I used to walk around with a little white button with black letters that said “Free Biafra” and we all had them and I mean, this is in New York and we used to wear those buttons. The other image which I can’t seem to locate, but I have this image in my mind of this child, of a painting of an African child and I could be mixing up my memories in here but an African child sort of reminiscent to Edvard Munch’s The Scream and The Scream was done obviously in a different period of history but at a time where you just you were going out of your mind thinking about the horrors of war. And I have this picture of this African child who, you know, the head is exaggerated, crying and that was like the image of Biafra at the time.

…I used to walk around with a little white button with black letters that said “Free Biafra”

Remember when I was kid, when I was kid it was a very political era of time. It was, you know 1960s was a civil rights movement. 1970s was the women’s rights movement. It was all of the anti-war movement. The anti-Vietnam war movement, I should say, and Biafra was one of those issues that were sprinkled somewhere in there, in this period of protests and change. Do I remember the news cast? I don’t necessarily remember the news cast. And what was striking to me was prior to going to Nigeria myself, recently after years, I read Half of a Yellow Sun [by Chimamanda Adichie] and I remember reading this book and going “Oh my goodness! This is Biafra. This is where it was, this is what is happening.”

So as a child- as a teenager I didn’t quite understand what was going on. I just know that it was bad and it was wrong. That was as simple as it got. And you know, when I read this book [Half of a Yellow Sun], it all came to life.

You know, people were wearing the buttons. Not everybody. You know, people. It wasn’t uncommon for kids to have a Free Biafra button at a certain period of time or to have one. I remember them. I don’t think everyone came to school wearing Biafra buttons but there were enough kids that did wear them. It was definitely in our consciousness that something- that children were starving in Biafra unnecessarily.

It was obviously a very tumultuous and difficult time and I did not realize the different tribal strife and religious strife and you know, I didn’t quite understand that it was this secession movement. They were just a lot of nuances that I just didn’t get. The fact is starving out a population is still horrendous.

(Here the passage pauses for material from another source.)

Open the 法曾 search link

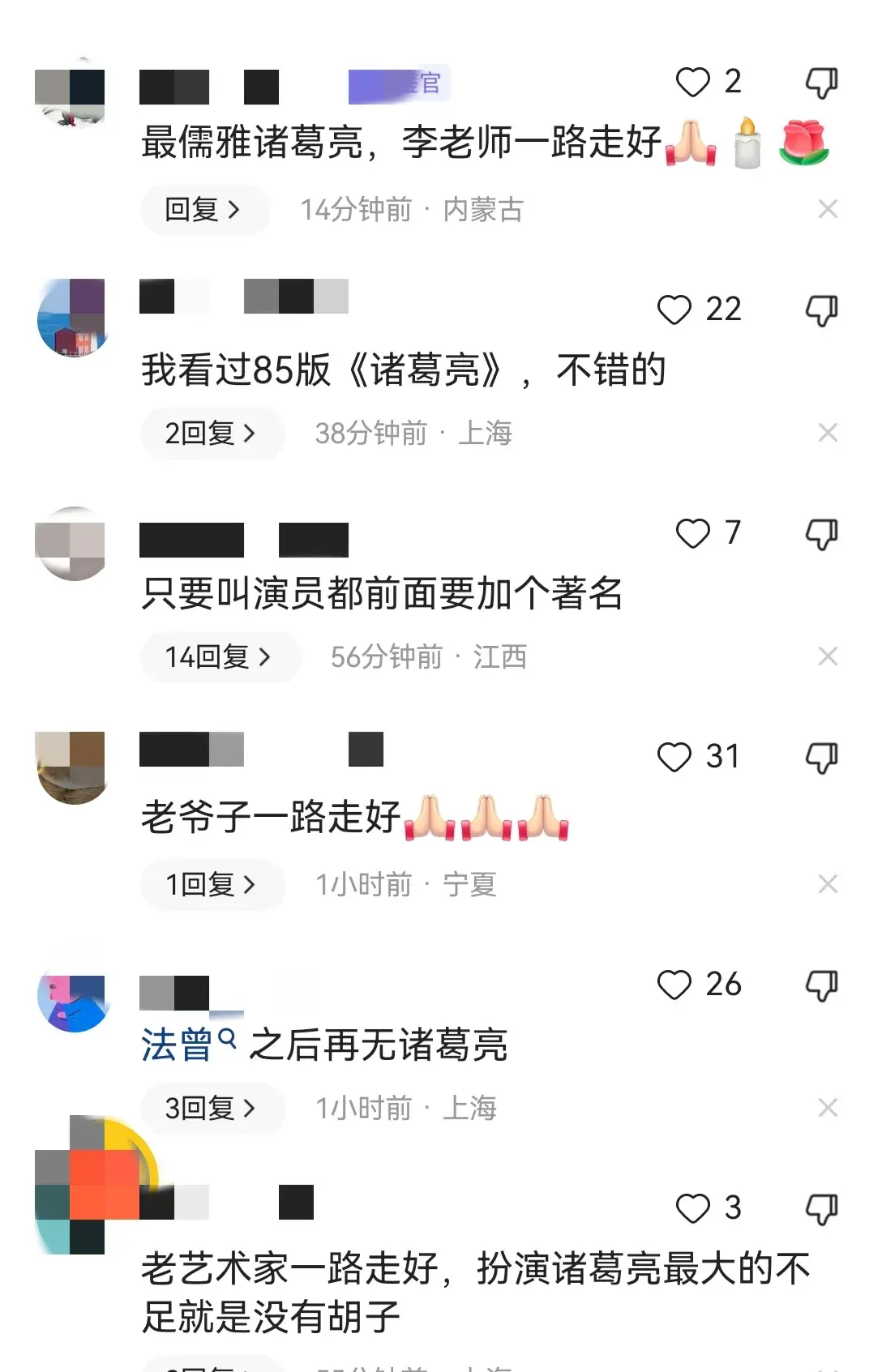click(189, 1045)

I was in Long Island at the time. I was in a public school in Long Island. It wasn’t in Manhattan but it was a public school and it was an issue and keep in mind that this was a time –you have to sort of place it- when it was first a movement to try to get African studies into our curriculum. I mean what percentage of the population is African American? There was just not a lot of African American studies going on. Very, very little. If you check here and there it’s not much. The whole movement was beginning, to try to come to terms with our own history.

So it was an interesting year. You’re seeing all this stuff. You’re looking at pamphlets. Martin Luther King, Malcolm X and a lot of demand for respect, equality, war, for black Americans and that was surfacing at this time and it was a really tumultuous but very exciting and interesting time to live through, I should say.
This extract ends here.